A 60-year-old man presents with severe lower GI bleeding (haematochezia) that does not stop with conservative management. The physician considers digital subtraction angiography (DSA). What is the minimum rate of bleeding that DSA can detect?

A 0.05 mL/min
B 0.5 mL/min
C 5 mL/min
D Only active arterial bleeds >50 mL/min

Correct! DSA (selective mesenteric angiography) can detect active GI bleeding at a rate of approximately 0.5 mL/min (compared to nuclear medicine bleeding scan which detects 0.1 mL/min — more sensitive but less anatomically precise).
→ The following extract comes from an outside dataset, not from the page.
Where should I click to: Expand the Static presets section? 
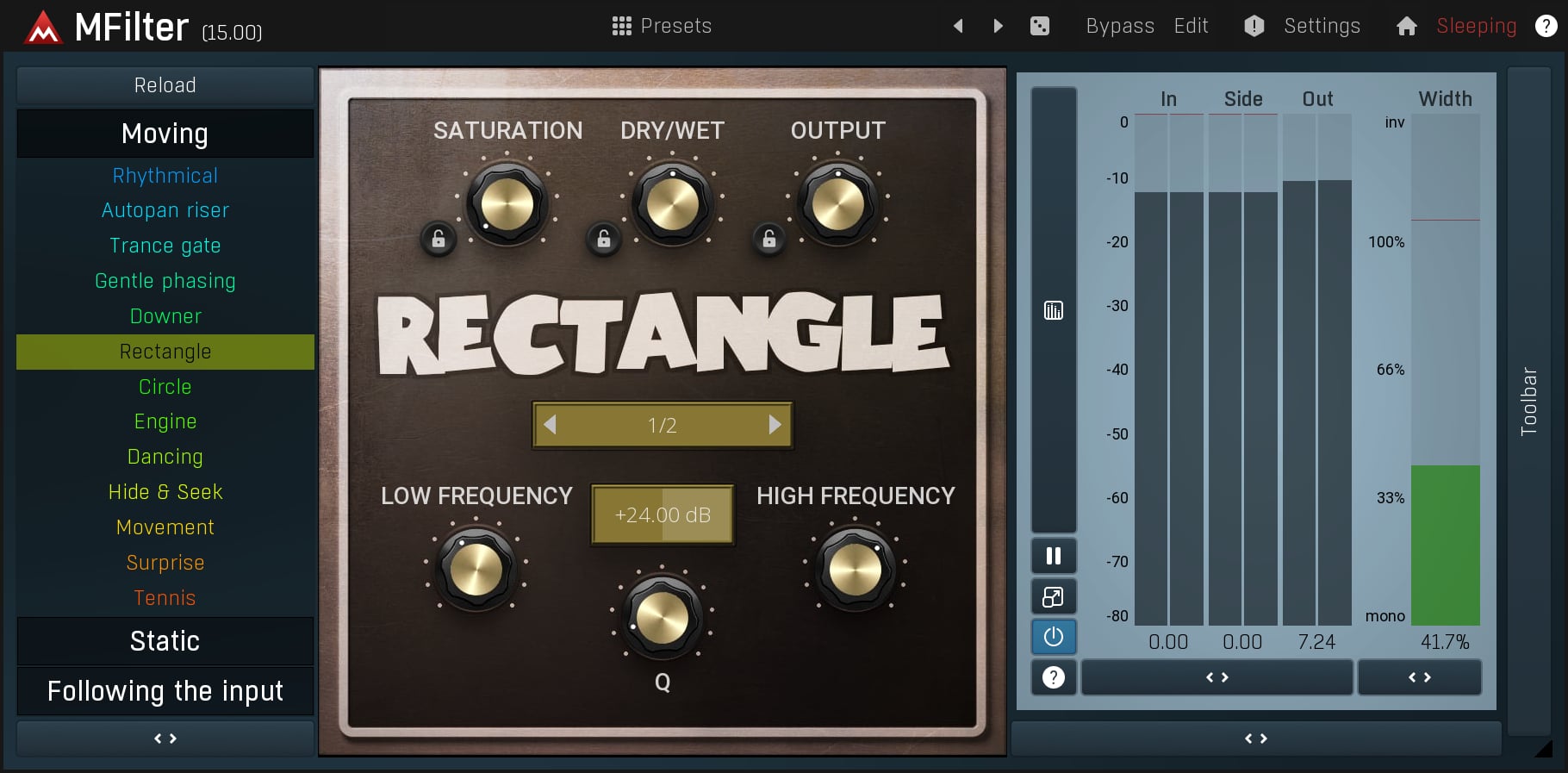[x=165, y=641]
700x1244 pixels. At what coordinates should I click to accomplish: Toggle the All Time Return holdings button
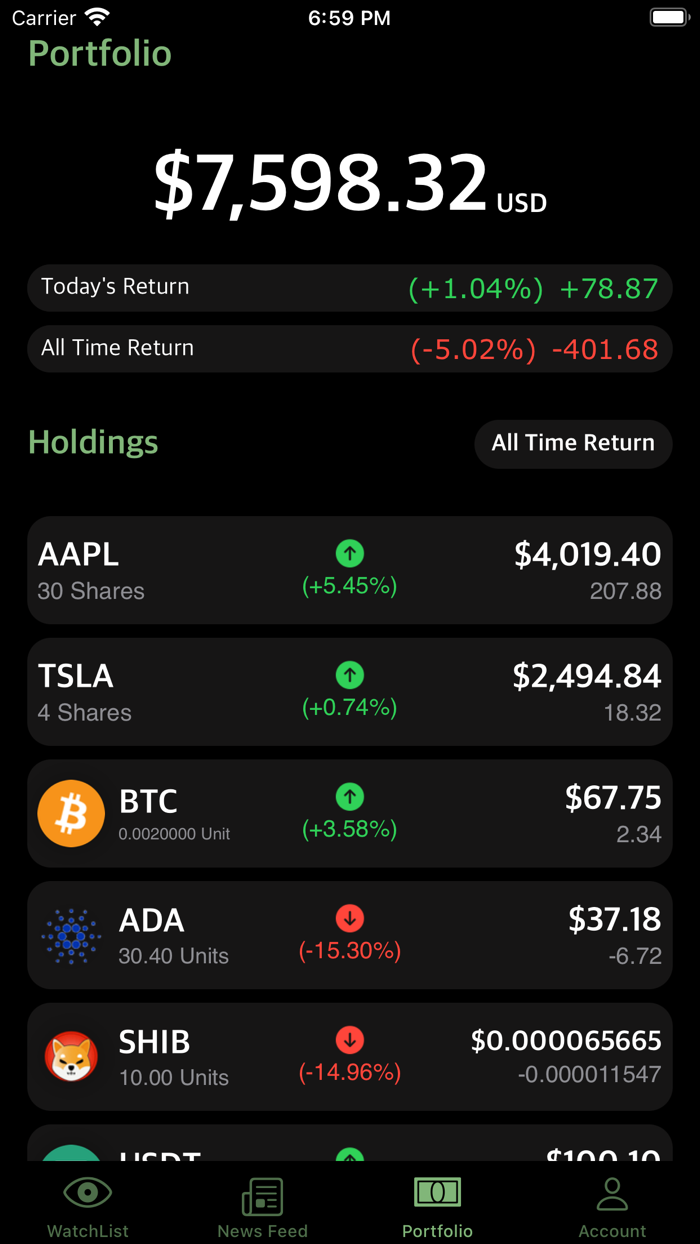click(573, 443)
However, DSA has the advantage of being both diagnostic AND therapeutic — the bleeding vessel can be embolised during the same procedure.

GI bleeding investigation: (1) Upper GI: endoscopy first. (2) Lower GI: colonoscopy first; if massive bleed → CT angiography (detects 0.3–0.5 mL/min, non-invasive, fast) → DSA (detects 0.5 mL/min, can embolise). (3) Nuclear scan (Tc-99m RBC) — most sensitive (0.1 mL/min) but poor anatomical detail. DSA therapeutic roles: (a) embolisation of GI bleed, (b) TIPS for portal hypertension, (c) renal artery angioplasty/stenting for renovascular hypertension, (d) hepatic arterial chemoembolisation (TACE) for HCC.

Incorrect. DSA detects active bleeding at ≥0.5 mL/min. Nuclear medicine (Tc-99m RBC scan) is more sensitive at 0.1 mL/min. CT angiography can detect 0.3–0.5 mL/min. DSA's advantage is simultaneous therapeutic embolisation, not sensitivity.